(Records for the exercise Opens)
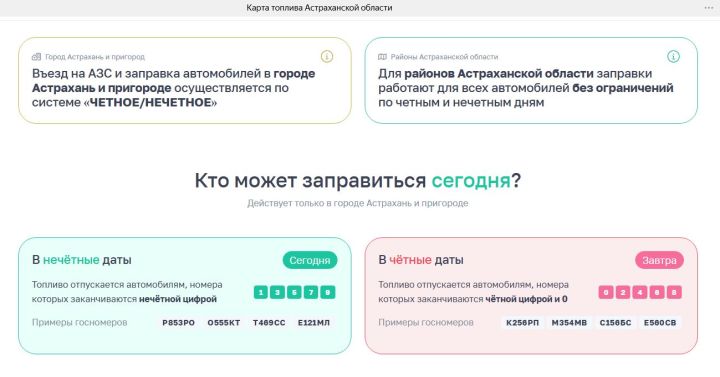Image resolution: width=720 pixels, height=377 pixels.
Task: Click the example plate Р853РО
Action: click(x=179, y=323)
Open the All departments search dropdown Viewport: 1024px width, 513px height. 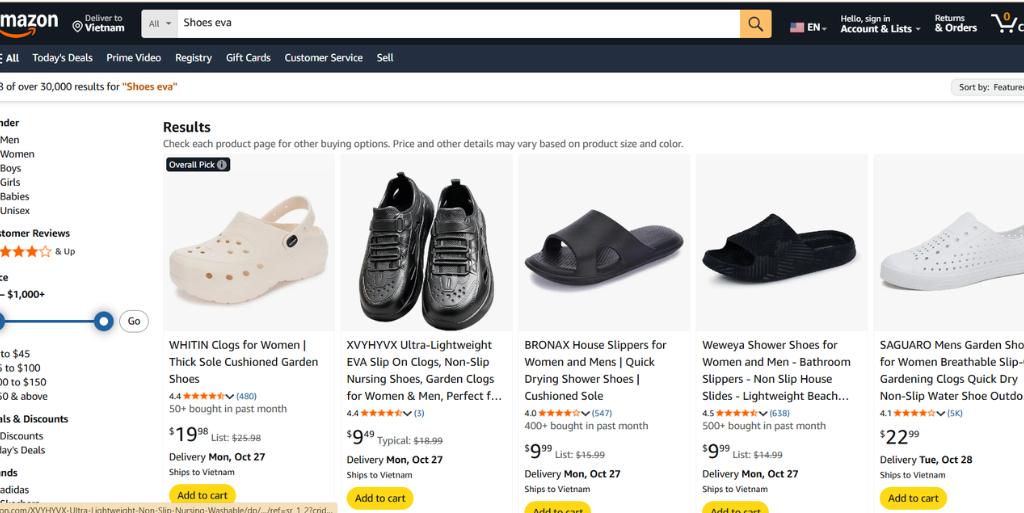click(x=160, y=23)
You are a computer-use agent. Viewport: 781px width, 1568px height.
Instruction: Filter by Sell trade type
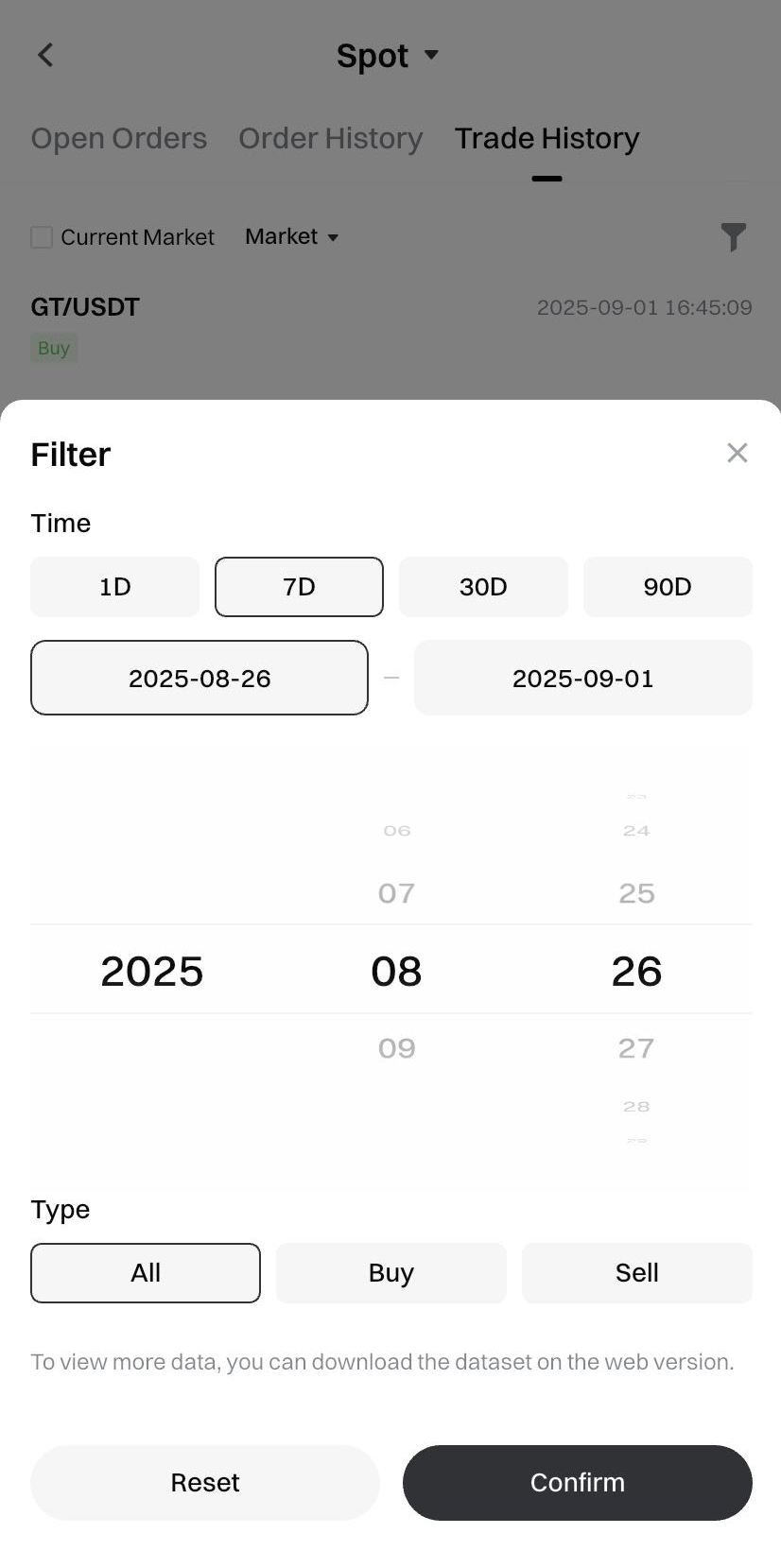[x=636, y=1273]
(Records for the exercise Closes)
__Task directions__
Return exactly, with no pictures, each line from the one that contains "You are a computer-use" through the end of the entries above, both ends included.

__Solution to the problem__
You are a computer-use agent. Viewport: 781px width, 1568px height.
Instruction: Filter by Sell trade type
[x=636, y=1273]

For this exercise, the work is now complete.